I know writers who say they don't read while they're writing for fear of being too influenced. But if, like most writers, you're writing all the time, then that means you're never going to read, which is a real problem for a writer since the best education you can get is from other books. Besides, I've never understood the anxiety of influence. We should all want to be influenced -- just as long as we're being influenced by the right stuff. Imitation is how writers achieve their own voice. There was a class in imitation when I was in grad school -- one week you wrote like Woolf, the next week you wrote like Faulkner--and everyone found it tremendously helpful.
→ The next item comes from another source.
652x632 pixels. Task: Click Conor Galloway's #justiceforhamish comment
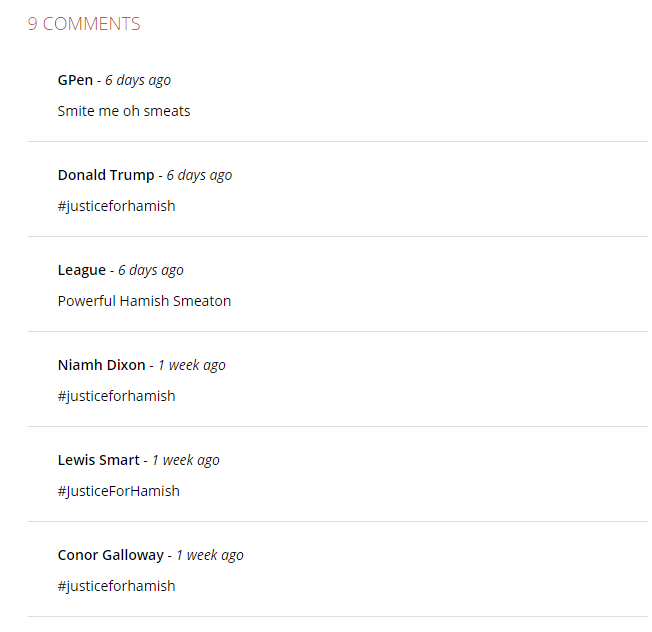(x=116, y=586)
It's interesting that you mention Philip Roth’s visit; I had a very similar experience with Richard Ford. This was shortly after he'd won the Pulitzer for Independence Day, and he was sitting there with Charles Baxter, a wonderful writer and one of our teachers. Ford said that he and Charlie were both at that stage in their careers when they sometimes got paid for work they hadn't yet written and that was nice, but that the page was just as blank every time they sat down. And though at that point I had only published a couple of short stories, I realized that even if I managed to achieve further success as a writer, the page was going to feel just as blank. I feel that more than ever now. You reach a point where you know that what you write won't be so abysmal that it wouldn't pass freshman English, but will it be really good? Will it be magical, will it jump off the page? Why is it that we read a novel we love, and then we read another novel by the same person and don't love it nearly as much, and then we read a third novel by them and we love that one? Were they good and then bad and then good again? I just think that some books work and some don't and there's often no telling why. Charles Baxter has three early novels that were never published, and he might say that those unpublished works were instrumental in getting him to where he is. For the same reason, I have no regrets about the three thousand pages I threw out. You need to throw out a lot of bad pages in order to get to the good ones. In that sense, I'm temperamentally well suited to being a writer. What separates the men from the boys and the women from the girls is the ability and inclination to rewrite--to really revise in a deep way.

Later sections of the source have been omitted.